**What to do:** The answer must be every line from the listing that holds the string "agent".

**Supplied records:**
= Beginning of Section =
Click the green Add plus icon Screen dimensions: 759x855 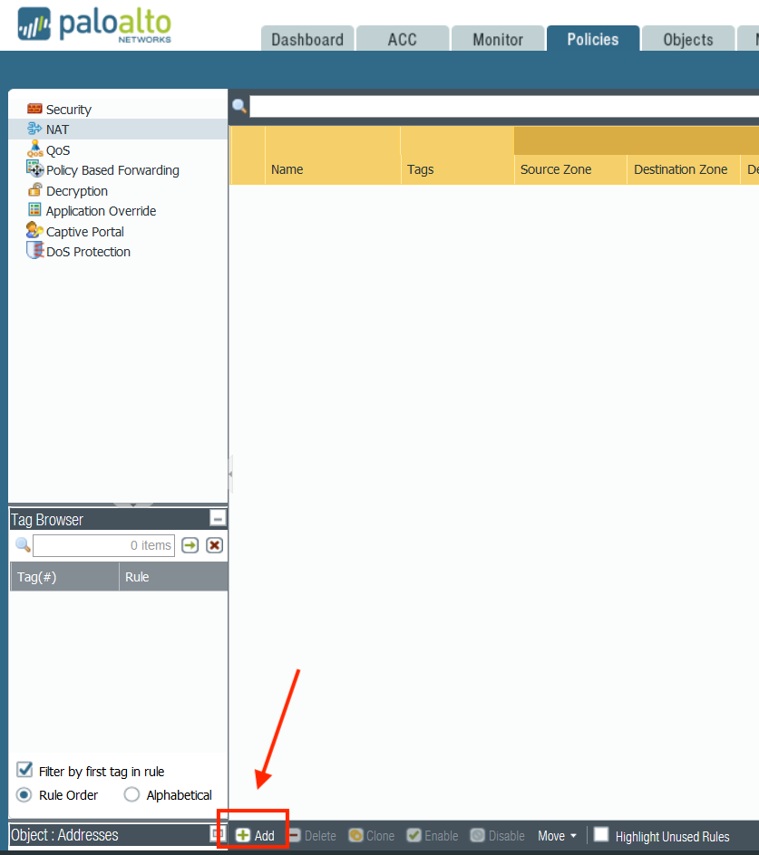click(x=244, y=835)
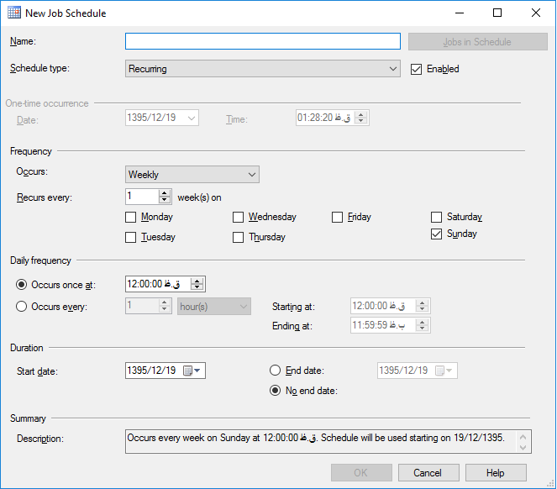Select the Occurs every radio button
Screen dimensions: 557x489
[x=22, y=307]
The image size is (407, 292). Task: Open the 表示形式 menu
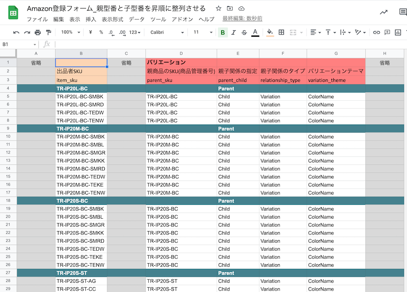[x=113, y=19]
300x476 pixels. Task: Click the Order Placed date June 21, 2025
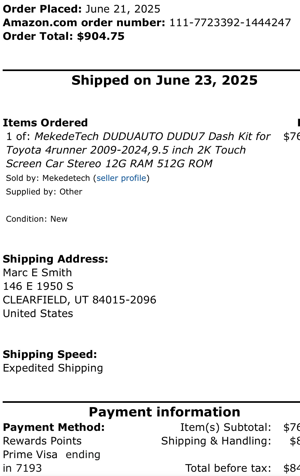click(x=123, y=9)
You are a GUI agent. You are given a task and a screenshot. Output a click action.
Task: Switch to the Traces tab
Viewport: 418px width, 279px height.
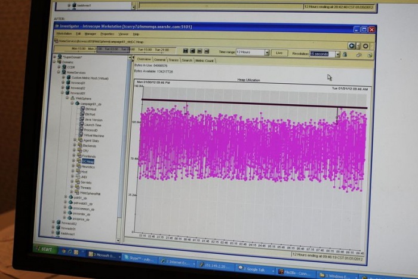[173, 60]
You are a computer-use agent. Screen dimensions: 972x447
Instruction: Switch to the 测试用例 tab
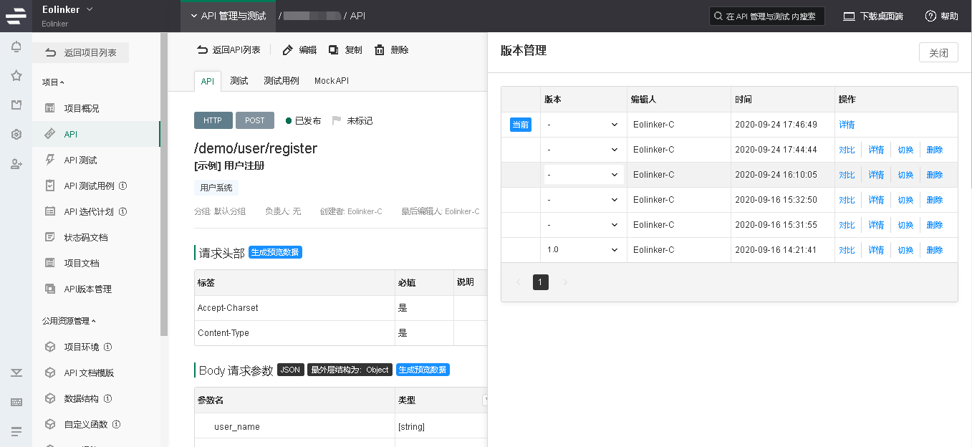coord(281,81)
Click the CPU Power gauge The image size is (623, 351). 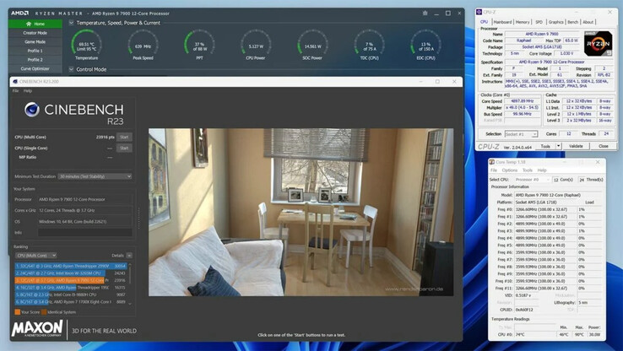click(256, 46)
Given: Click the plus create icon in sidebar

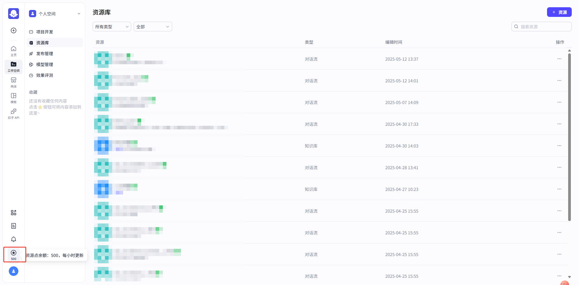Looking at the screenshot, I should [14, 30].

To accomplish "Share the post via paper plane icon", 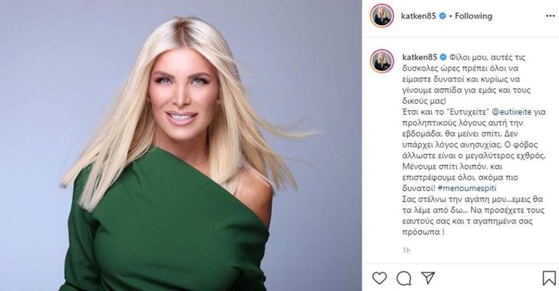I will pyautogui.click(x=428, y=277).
= End of Section =
= Beginning of Section =
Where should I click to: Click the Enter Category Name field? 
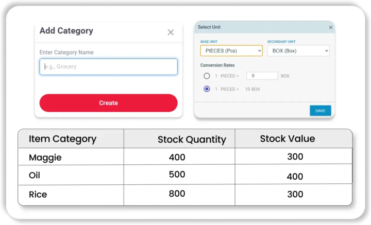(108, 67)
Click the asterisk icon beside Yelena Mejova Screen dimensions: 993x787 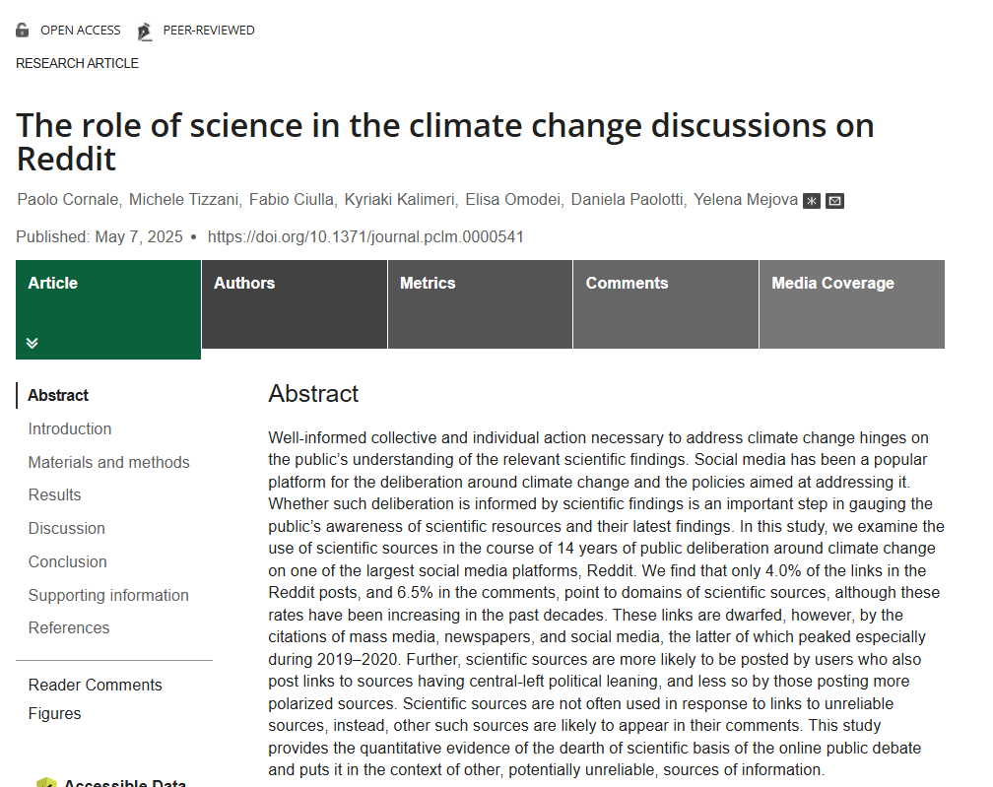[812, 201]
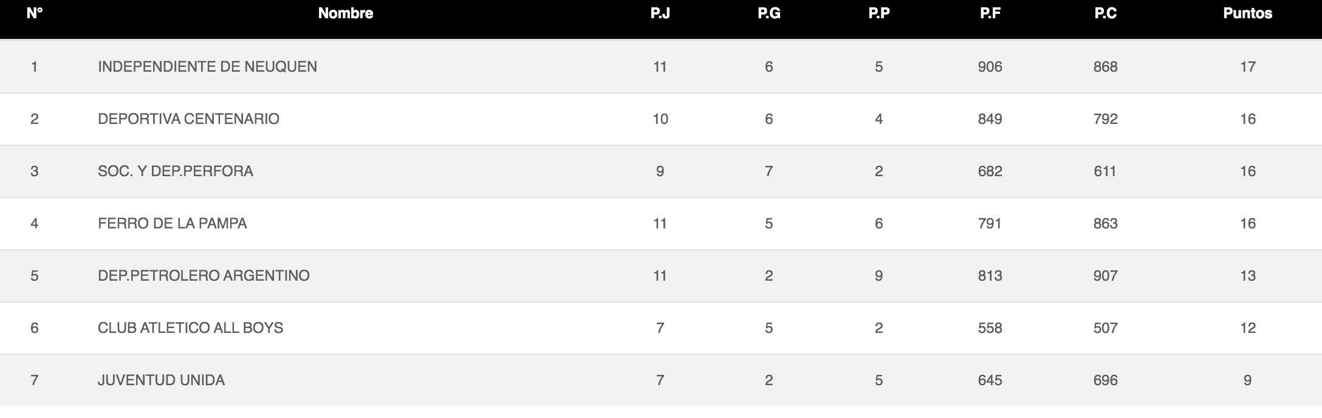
= End of Section =
**Answer for the task:**
You are a GUI agent. You are given a task and a screenshot. Output a click action.
You are a computer-use agent. Screen dimensions: 972x447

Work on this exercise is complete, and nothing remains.